**Your instructions**
Go through the material below and copy all lines with "computer".

**Supplied data**
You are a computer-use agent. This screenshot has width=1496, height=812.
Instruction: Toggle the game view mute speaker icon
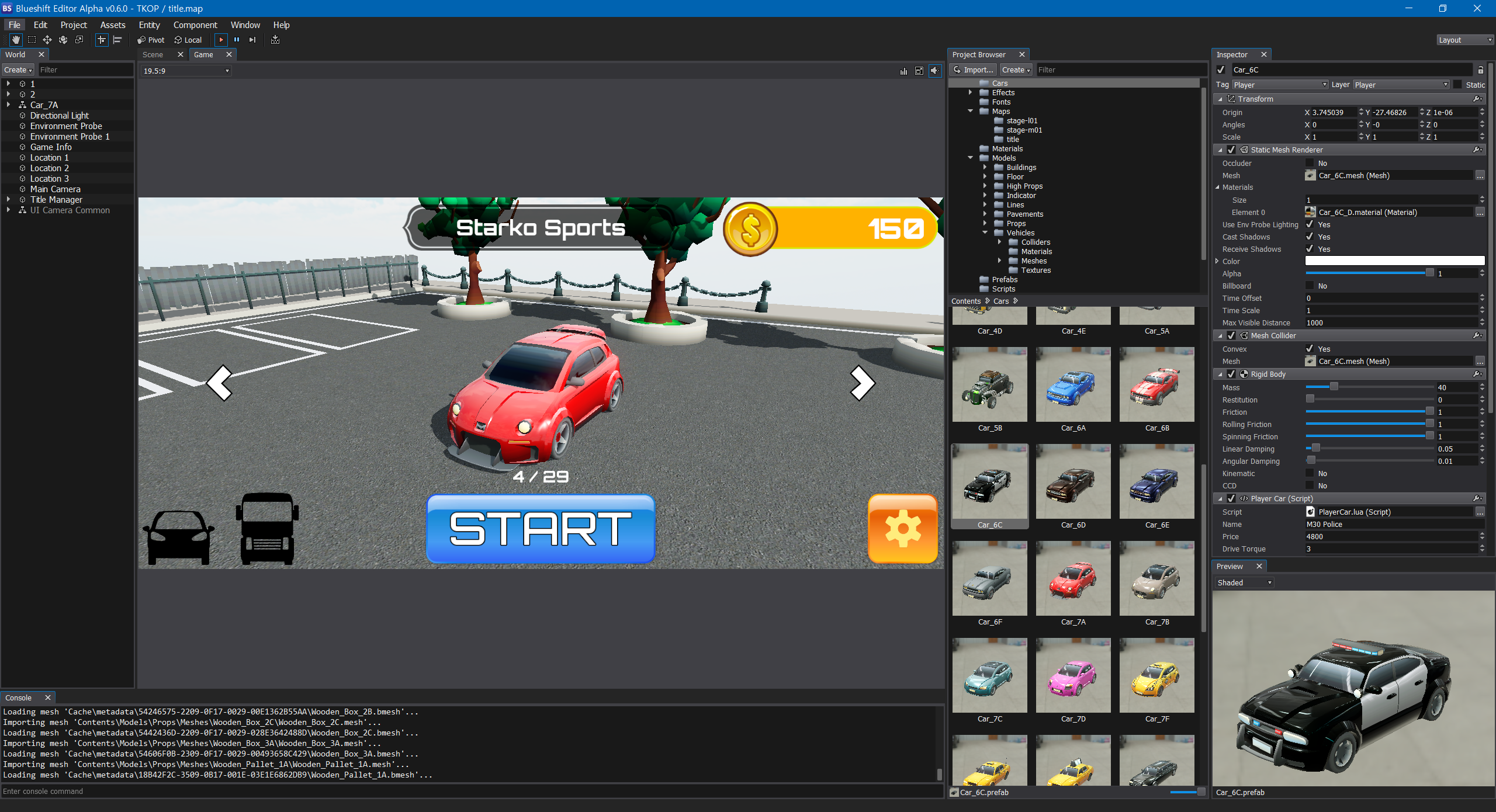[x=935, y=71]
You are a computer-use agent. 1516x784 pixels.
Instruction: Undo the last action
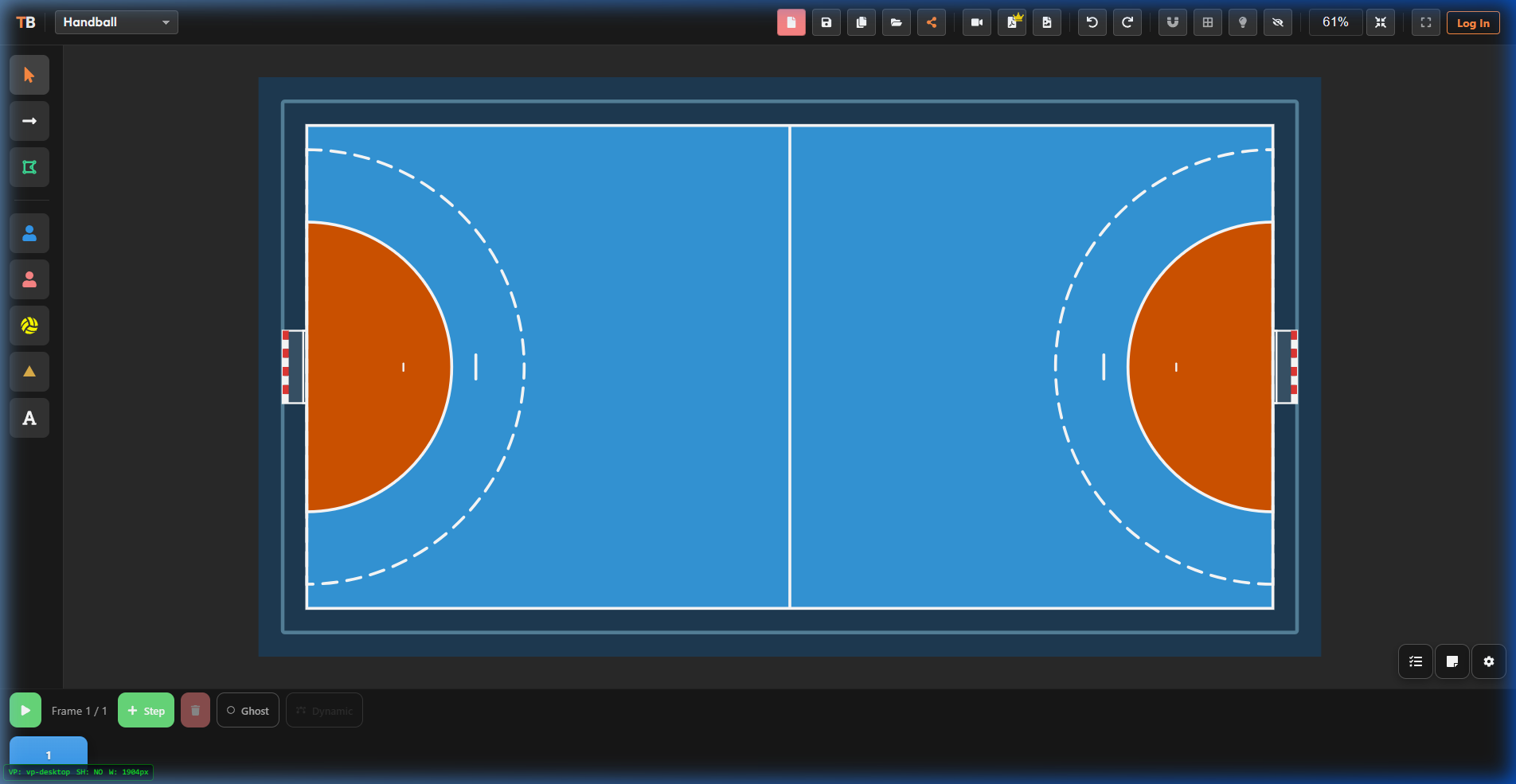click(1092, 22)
==
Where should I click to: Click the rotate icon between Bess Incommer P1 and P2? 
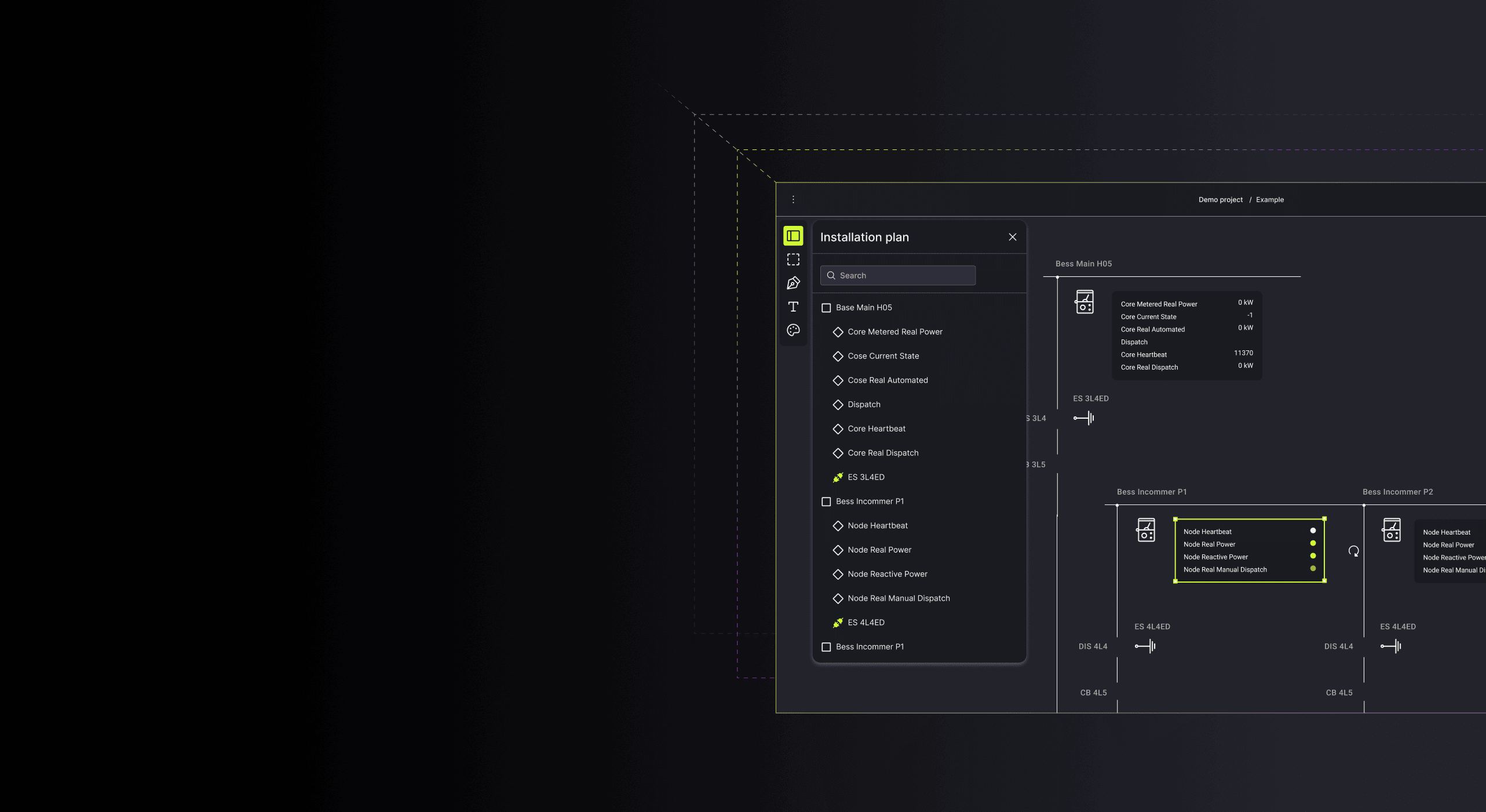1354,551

**Your response**
You are a computer-use agent. This screenshot has width=1496, height=812.
You are a computer-use agent. 1516x784 pixels.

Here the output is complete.